ABSTRACT

Traditionally, psychiatry has termed the gathering of oral history from a patient in the psychiatric interview. In neuropsychiatry, the psychiatric interview takes a different path from traditional psychiatric examination. The strengths of the traditional psychiatric interview approach remain, but the examiner should focus more on cerebral dysfunction than on psychological abnormality while collecting neuropsychiatric data. While it is not precise, localization as a paradigm for a neuropsychiatric examination is more systematized scientifically than the general and traditional psychiatric symptoms.1,2

Within psychiatric medicine, the gathering of history has been the sine qua non of the practice of medicine since the time of Hippocrates.3 Within the United States, one of the signers of the Declaration of Independence, Benjamin Rush, first provided American medical practice with the schema for taking a psychiatric history while making medical inquiry of the mind.4 Gowers developed a manual for use while exploring diseases of the nervous system, which was published in the late 1880s.5 More recently, Ovsiew has provided an excellent overview of bedside neuropsychiatry, and his chapter provides a broad review of methods used for gathering neuropsychiatric data at the bedside.6 In this chapter, gathering history is separated from the mental status examination.

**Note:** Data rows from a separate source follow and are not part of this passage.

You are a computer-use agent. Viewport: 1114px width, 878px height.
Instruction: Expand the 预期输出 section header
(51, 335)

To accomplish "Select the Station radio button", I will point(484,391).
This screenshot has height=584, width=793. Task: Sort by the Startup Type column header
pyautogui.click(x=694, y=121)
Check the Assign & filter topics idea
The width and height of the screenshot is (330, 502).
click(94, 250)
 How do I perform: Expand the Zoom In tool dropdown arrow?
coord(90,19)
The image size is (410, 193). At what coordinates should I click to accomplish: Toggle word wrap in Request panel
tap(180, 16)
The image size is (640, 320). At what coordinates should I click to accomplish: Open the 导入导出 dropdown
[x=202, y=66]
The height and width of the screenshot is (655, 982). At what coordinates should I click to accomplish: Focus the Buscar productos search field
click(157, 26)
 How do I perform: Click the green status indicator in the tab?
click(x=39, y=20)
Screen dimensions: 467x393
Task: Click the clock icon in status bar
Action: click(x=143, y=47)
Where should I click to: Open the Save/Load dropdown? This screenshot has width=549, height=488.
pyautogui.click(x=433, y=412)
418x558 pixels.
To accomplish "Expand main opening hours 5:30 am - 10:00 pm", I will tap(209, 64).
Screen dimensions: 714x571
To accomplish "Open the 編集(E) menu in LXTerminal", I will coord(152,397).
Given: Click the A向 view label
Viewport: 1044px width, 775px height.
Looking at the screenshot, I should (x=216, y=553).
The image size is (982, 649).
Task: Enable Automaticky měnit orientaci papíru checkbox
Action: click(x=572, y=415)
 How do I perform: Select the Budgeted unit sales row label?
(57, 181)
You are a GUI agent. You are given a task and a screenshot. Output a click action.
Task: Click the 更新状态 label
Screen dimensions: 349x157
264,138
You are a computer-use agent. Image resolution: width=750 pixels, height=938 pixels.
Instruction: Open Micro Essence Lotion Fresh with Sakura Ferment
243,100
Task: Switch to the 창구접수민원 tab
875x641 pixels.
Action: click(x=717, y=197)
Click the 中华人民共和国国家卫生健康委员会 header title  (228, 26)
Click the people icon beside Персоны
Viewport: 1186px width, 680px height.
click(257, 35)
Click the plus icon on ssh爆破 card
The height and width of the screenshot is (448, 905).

This is unlike the traditional psychiatric interview technique, which combines the interview, history, and mental status examination.7 With regard to children, the reader is referred to Larsen.8

With particular reference to traumatic brain injury (TBI) in children, the reader is referred to Arffa.9

This exploration of gathering neuropsychiatric history following brain trauma will separate taking the adult history from the child history. The taking of history will be augmented by exploring the use of collateral historians such as parents, spouses, and caregivers. Special emphasis will be given to collecting data from the available medical records. This provides background information for the treating psychiatrist. For the forensic psychiatrist, however, reviewing records is critical in determining causation and the presence of prior cerebral disorders or brain trauma that may have a bearing on apportionment within a civil tort action. Also, in neuropsychiatry, while attention is focused on cerebral symptomatology, one must not neglect psychosocial variables, as these may have substantial impact on symptom expression, level of impairment, and disability.6 Moreover, it is important for the neuropsychiatric practitioner to remember there is no substitute for the taking of an adequate history. One should not fall prey to the use of rapidly advancing neuroimaging techniques and cognitive neuropsychology as substitutes for a complete neuropsychiatric history.